● Brief A: Copy the records from the line containing "The image size is (1920, 1080)." through the line containing "coord(458,1316)", keeping the wording unchanged.

● Excerpt:

+-------+

Running the pipeline

sf-tractomics pipeline schema

Running the pipeline

The typical command for running the pipeline locally is as follows:

Command

nextflow run scilus/sf-tractomics -r <release_version> \
  --input <input_directory> \
  --outdir ./results \
  -profile docker,full_pipeline \
  -with-report <report_name>.html \
  -resume

This will launch the pipeline with the docker and the full_pipeline configuration profiles, which automatically spawns docker containers when necessary and runs all the possible diffusion MRI processing steps respectively.

If you’re trying to run the pipeline running on an HPC cluster and you haven’t downloaded and installed the containers to run the pipeline offline, we suggest doing so here before running the pipeline as detailed here.

Once you have pre-installed the containers, do not forget to specify the following environment variables so that nextflow can appropriately find the installed containers/images.

export APPTAINER_CACHEDIR=/scratch/${USER}/sf-tractomics-containers
export NXF_APPTAINER_CACHEDIR=/scratch/${USER}/sf-tractomics-containers/cache
export SINGULARITY_CACHEDIR=${APPTAINER_CACHEDIR}
export NXF_SINGULARITY_CACHEDIR=${NXF_APPTAINER_CACHEDIR}

--input: the path to your BIDS directory

For more details on how to organize your input folder, please refer to the inputs section.

+-------+

● Task inputs:
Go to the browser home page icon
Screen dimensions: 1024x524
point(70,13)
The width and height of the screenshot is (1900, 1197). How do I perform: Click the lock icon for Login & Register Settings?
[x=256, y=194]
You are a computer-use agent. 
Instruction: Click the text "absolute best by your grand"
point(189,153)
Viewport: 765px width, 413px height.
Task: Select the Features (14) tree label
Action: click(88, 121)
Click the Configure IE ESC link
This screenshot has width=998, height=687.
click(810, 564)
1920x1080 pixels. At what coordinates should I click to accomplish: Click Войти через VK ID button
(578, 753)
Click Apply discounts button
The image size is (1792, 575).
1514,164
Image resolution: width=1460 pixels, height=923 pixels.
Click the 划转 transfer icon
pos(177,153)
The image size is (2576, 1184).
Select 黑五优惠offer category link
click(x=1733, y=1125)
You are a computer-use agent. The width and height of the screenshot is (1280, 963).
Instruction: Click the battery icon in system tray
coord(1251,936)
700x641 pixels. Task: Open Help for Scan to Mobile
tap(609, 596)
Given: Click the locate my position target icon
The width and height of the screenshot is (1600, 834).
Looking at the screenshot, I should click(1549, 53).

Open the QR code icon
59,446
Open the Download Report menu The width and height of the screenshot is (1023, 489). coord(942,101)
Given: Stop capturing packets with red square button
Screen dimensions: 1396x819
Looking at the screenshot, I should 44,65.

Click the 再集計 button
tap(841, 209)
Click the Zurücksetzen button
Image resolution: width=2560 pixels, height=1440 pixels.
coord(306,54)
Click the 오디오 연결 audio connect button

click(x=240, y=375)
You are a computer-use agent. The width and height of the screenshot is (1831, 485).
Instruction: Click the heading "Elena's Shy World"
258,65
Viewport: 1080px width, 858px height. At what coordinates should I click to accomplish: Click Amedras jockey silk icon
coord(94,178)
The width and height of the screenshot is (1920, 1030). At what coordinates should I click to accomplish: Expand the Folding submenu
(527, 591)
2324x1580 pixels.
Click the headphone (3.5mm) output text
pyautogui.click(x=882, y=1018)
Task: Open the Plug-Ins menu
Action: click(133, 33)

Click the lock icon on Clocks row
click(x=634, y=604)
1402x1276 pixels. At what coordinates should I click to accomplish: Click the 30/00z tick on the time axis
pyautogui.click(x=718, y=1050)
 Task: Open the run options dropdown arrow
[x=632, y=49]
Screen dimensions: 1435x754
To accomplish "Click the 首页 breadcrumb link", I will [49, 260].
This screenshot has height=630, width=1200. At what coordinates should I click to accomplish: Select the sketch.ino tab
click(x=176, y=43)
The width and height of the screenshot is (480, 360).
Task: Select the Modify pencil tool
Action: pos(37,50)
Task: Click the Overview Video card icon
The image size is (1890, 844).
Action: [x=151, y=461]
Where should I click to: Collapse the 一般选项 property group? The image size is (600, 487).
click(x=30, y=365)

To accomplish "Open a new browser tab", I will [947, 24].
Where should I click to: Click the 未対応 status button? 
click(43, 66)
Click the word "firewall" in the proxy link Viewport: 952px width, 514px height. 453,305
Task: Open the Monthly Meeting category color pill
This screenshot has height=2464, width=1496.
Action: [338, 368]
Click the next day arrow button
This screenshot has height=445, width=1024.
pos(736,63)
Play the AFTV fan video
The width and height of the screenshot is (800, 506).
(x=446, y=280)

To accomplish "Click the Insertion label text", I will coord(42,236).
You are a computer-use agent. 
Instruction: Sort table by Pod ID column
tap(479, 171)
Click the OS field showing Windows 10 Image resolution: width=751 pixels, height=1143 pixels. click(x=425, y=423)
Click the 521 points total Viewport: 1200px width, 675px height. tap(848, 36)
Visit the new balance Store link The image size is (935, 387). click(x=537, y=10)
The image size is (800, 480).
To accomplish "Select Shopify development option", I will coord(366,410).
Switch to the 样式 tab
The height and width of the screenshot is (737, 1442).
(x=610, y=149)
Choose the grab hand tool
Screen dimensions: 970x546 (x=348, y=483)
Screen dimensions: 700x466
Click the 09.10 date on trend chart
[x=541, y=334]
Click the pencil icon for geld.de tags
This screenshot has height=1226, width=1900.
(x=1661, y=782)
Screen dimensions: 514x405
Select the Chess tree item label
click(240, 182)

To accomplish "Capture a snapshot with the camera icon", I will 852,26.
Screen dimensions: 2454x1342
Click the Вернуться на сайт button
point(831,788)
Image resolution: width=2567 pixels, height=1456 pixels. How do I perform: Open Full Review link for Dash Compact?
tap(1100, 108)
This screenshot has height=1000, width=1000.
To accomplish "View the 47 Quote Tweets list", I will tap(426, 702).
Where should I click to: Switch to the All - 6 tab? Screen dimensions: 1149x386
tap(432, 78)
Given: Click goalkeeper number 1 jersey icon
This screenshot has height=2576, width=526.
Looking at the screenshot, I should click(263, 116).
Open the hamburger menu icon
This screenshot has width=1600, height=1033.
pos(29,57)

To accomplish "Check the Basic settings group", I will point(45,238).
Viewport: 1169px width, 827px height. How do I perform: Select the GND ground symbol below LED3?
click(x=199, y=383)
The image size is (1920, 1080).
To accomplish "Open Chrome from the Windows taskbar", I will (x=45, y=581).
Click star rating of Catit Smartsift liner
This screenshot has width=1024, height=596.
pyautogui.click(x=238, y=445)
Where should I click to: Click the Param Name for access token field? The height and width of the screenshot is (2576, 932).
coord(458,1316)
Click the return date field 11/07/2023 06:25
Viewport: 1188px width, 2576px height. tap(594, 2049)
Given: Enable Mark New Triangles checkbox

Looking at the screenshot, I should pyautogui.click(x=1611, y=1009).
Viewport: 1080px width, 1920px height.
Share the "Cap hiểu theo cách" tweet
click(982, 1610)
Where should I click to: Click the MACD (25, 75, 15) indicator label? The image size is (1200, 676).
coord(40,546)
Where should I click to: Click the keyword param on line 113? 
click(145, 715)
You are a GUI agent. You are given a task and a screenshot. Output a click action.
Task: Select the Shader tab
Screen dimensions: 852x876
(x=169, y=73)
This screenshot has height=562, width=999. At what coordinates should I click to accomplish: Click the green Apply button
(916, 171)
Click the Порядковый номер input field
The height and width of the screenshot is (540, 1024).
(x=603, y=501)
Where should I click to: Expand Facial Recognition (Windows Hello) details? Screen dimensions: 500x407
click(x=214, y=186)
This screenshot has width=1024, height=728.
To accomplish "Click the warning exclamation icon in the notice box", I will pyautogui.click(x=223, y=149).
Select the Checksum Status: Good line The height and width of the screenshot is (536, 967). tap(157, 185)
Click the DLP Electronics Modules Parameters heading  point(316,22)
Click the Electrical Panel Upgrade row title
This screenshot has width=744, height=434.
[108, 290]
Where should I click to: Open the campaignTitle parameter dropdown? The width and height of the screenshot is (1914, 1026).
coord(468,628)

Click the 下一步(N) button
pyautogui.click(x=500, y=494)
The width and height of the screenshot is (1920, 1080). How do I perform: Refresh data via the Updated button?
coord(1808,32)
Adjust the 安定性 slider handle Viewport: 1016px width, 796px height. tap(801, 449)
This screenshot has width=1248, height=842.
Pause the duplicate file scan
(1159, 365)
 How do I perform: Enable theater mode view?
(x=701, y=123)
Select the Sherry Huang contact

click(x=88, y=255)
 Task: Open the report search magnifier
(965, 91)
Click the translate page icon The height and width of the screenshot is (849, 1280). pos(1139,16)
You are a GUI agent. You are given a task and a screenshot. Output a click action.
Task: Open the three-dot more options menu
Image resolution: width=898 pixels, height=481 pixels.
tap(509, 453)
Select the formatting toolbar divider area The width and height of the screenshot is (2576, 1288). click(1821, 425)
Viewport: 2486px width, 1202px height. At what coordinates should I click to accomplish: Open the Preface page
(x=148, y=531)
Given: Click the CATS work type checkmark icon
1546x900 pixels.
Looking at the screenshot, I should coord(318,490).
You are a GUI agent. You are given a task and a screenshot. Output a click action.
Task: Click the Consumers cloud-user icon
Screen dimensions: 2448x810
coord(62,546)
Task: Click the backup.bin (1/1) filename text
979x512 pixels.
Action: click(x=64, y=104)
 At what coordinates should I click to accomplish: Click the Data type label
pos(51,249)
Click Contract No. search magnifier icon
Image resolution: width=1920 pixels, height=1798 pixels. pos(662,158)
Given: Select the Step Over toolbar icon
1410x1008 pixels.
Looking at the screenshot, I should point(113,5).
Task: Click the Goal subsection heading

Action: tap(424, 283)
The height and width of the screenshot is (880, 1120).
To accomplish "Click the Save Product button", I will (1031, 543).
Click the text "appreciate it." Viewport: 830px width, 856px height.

+-------+

● Brief B:
For each statement, say yes or no according to the pipeline instructions, and quote the words that decide it.
(i) The typical command writes its output to a directory named results.
(ii) The docker profile is the one that runs all the possible diffusion MRI processing steps.
(iii) The --input option takes the path to a BIDS directory.

● Finished answer A:
The image size is (1920, 1080).
To accomplish "Open Chrome from the Windows taskbar", I will (x=45, y=581).
Click star rating of Catit Smartsift liner
This screenshot has width=1024, height=596.
pyautogui.click(x=238, y=445)
Where should I click to: Click the Param Name for access token field? The height and width of the screenshot is (2576, 932).
coord(458,1316)

● Finished answer B:
(i) Yes: "--outdir ./results"
(ii) No: "which automatically spawns docker containers when necessary and runs all the possible diffusion MRI processing steps respectively"
(iii) Yes: "--input: the path to your BIDS directory"